Er bestaat veel aandacht voor de recycling van consumentenproducten. De circulaire economie vereist minder afval, minder energieverbruik en meer recycling. Recycling van plastic krijgt veel aandacht. Maar recycling van rubber is nog bijna onontgonnen. Zoals van autobanden, verantwoordelijk voor 80% van het rubbergebruik.
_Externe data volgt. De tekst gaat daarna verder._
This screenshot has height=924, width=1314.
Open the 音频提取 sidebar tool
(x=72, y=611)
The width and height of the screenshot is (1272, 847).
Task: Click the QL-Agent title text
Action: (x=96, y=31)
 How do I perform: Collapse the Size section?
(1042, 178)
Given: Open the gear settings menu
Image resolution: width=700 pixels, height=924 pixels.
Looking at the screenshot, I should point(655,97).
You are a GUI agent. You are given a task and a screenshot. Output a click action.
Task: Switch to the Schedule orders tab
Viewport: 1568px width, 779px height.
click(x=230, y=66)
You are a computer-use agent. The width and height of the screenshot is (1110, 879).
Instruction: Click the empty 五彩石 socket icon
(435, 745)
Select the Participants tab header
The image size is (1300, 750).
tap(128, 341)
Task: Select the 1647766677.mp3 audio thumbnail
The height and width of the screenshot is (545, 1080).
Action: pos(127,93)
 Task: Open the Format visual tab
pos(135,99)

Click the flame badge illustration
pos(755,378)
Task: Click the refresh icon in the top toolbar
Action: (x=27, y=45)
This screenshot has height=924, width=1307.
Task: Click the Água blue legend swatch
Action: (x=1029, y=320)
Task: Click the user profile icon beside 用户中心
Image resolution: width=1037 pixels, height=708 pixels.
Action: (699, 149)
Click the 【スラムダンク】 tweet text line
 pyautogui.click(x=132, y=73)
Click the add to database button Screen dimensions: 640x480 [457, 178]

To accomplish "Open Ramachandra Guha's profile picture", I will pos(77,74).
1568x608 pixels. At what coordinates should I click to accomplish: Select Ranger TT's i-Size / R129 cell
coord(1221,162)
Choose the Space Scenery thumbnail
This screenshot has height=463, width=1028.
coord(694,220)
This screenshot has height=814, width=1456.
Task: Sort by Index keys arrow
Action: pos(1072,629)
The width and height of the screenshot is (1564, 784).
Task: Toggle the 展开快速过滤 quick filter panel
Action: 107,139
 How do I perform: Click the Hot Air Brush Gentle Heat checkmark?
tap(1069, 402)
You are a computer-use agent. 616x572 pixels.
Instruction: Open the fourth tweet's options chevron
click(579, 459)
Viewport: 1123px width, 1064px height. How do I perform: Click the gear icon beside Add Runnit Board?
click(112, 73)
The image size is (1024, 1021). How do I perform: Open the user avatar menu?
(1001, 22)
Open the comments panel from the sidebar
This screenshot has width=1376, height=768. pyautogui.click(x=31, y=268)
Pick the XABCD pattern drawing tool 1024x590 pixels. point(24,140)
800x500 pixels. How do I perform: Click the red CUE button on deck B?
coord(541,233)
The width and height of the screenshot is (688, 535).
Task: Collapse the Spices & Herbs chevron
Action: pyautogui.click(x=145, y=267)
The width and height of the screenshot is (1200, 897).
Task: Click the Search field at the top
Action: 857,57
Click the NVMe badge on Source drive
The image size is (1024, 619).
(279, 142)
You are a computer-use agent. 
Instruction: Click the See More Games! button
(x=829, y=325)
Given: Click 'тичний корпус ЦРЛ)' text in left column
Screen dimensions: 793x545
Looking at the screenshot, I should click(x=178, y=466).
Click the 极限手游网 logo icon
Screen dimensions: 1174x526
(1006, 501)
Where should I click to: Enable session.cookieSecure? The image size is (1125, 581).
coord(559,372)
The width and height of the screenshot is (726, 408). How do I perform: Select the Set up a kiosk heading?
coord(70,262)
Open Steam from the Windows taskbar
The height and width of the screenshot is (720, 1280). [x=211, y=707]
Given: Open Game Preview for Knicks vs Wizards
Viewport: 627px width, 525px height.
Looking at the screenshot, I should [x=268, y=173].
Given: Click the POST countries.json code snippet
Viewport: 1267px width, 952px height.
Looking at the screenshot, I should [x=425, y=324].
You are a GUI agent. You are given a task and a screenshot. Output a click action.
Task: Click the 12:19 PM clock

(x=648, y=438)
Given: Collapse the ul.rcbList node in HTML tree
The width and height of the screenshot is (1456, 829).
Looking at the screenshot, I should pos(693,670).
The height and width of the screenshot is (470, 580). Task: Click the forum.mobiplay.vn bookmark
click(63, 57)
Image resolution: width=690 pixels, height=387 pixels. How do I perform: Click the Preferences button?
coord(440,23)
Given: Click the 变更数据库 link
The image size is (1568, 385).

Moeilijke recycling van rubber
Het Nederlandse tijdschrift C2W besteedt deze maand aandacht aan dit onderwerp, in een artikel van Esther Thole. Waarom krijgt recycling van rubber zo weinig aandacht, vraagt zij zich af. Het gaat toch om grote hoeveelheden. Alleen al in Nederland (18 miljoen inwoners) gaat het om 10 miljoen afgedankte autobanden per jaar. De meeste hiervan worden gestort of verbrand, wereldwijd. Er bestaat wel aandacht voor recycling van rubber, maar deze is moeilijk. De hoeveelheid gerecycled materiaal in nieuwe banden is daardoor klein. Hergebruik vindt plaats – maar meestal als downcycling. Gemalen banden worden gebruikt als ondergrond in sportvelden, dijken en wegen. Of als filtermateriaal. Geen toepassingen om trots op te zijn als industriële samenleving.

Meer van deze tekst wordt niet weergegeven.